[Task instructions] Print each entry below precisely as shown.
╭─ Material provided
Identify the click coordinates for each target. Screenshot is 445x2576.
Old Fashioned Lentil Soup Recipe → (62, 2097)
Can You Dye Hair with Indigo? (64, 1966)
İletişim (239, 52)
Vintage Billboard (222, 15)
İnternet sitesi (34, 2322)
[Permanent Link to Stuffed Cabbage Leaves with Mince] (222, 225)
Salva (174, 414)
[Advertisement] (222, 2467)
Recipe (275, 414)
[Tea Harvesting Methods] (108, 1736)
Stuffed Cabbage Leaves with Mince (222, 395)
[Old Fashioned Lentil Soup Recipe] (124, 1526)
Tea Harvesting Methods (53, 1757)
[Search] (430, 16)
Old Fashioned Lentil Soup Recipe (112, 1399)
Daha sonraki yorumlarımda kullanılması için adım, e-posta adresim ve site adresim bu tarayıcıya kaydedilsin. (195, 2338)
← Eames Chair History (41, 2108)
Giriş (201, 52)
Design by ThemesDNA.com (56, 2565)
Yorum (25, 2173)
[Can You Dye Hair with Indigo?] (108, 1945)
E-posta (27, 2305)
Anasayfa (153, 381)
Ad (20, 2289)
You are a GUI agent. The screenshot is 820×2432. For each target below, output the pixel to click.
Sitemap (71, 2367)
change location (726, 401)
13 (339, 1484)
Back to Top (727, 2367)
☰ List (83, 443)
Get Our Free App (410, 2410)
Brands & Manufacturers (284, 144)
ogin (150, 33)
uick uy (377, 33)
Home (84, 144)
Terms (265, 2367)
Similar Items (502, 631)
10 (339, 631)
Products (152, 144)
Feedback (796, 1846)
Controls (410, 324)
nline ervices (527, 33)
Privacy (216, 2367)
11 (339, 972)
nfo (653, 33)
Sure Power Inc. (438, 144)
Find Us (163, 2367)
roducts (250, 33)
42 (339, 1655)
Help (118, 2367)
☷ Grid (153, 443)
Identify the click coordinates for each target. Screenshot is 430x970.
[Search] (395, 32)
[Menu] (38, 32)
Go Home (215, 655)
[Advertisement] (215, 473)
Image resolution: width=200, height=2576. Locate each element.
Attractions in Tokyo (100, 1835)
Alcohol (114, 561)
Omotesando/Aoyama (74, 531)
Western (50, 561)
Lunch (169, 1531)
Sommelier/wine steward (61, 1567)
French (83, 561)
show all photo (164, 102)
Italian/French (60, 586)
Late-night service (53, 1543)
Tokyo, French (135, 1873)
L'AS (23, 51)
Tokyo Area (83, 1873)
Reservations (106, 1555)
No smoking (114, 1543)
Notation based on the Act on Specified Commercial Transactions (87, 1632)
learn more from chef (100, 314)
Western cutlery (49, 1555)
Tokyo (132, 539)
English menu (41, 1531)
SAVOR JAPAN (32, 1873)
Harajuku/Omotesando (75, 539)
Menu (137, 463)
╰─
[Result below]
Identify the click coordinates for each target. Screenshot is 445x2576.
Old Fashioned Lentil Soup Recipe → (62, 2097)
Can You Dye Hair with Indigo? (64, 1966)
İletişim (239, 52)
Vintage Billboard (222, 15)
İnternet sitesi (34, 2322)
[Permanent Link to Stuffed Cabbage Leaves with Mince] (222, 225)
Salva (174, 414)
[Advertisement] (222, 2467)
Recipe (275, 414)
[Tea Harvesting Methods] (108, 1736)
Stuffed Cabbage Leaves with Mince (222, 395)
[Old Fashioned Lentil Soup Recipe] (124, 1526)
Tea Harvesting Methods (53, 1757)
[Search] (430, 16)
Old Fashioned Lentil Soup Recipe (112, 1399)
Daha sonraki yorumlarımda kullanılması için adım, e-posta adresim ve site adresim bu tarayıcıya kaydedilsin. (195, 2338)
← Eames Chair History (41, 2108)
Giriş (201, 52)
Design by ThemesDNA.com (56, 2565)
Yorum (25, 2173)
[Can You Dye Hair with Indigo?] (108, 1945)
E-posta (27, 2305)
Anasayfa (153, 381)
Ad (20, 2289)
You are a GUI agent. The screenshot is 820×2432. For each target below, output the pixel to click.
Sitemap (71, 2367)
change location (726, 401)
13 (339, 1484)
Back to Top (727, 2367)
☰ List (83, 443)
Get Our Free App (410, 2410)
Brands & Manufacturers (284, 144)
ogin (150, 33)
uick uy (377, 33)
Home (84, 144)
Terms (265, 2367)
Similar Items (502, 631)
10 (339, 631)
Products (152, 144)
Feedback (796, 1846)
Controls (410, 324)
nline ervices (527, 33)
Privacy (216, 2367)
11 (339, 972)
nfo (653, 33)
Sure Power Inc. (438, 144)
Find Us (163, 2367)
roducts (250, 33)
42 (339, 1655)
Help (118, 2367)
☷ Grid (153, 443)
Identify the click coordinates for each target. Screenshot is 430x970.
[Search] (395, 32)
[Menu] (38, 32)
Go Home (215, 655)
[Advertisement] (215, 473)
Image resolution: width=200, height=2576. Locate each element.
Attractions in Tokyo (100, 1835)
Alcohol (114, 561)
Omotesando/Aoyama (74, 531)
Western (50, 561)
Lunch (169, 1531)
Sommelier/wine steward (61, 1567)
French (83, 561)
show all photo (164, 102)
Italian/French (60, 586)
Late-night service (53, 1543)
Tokyo, French (135, 1873)
L'AS (23, 51)
Tokyo Area (83, 1873)
Reservations (106, 1555)
No smoking (114, 1543)
Notation based on the Act on Specified Commercial Transactions (87, 1632)
learn more from chef (100, 314)
Western cutlery (49, 1555)
Tokyo (132, 539)
English menu (41, 1531)
SAVOR JAPAN (32, 1873)
Harajuku/Omotesando (75, 539)
Menu (137, 463)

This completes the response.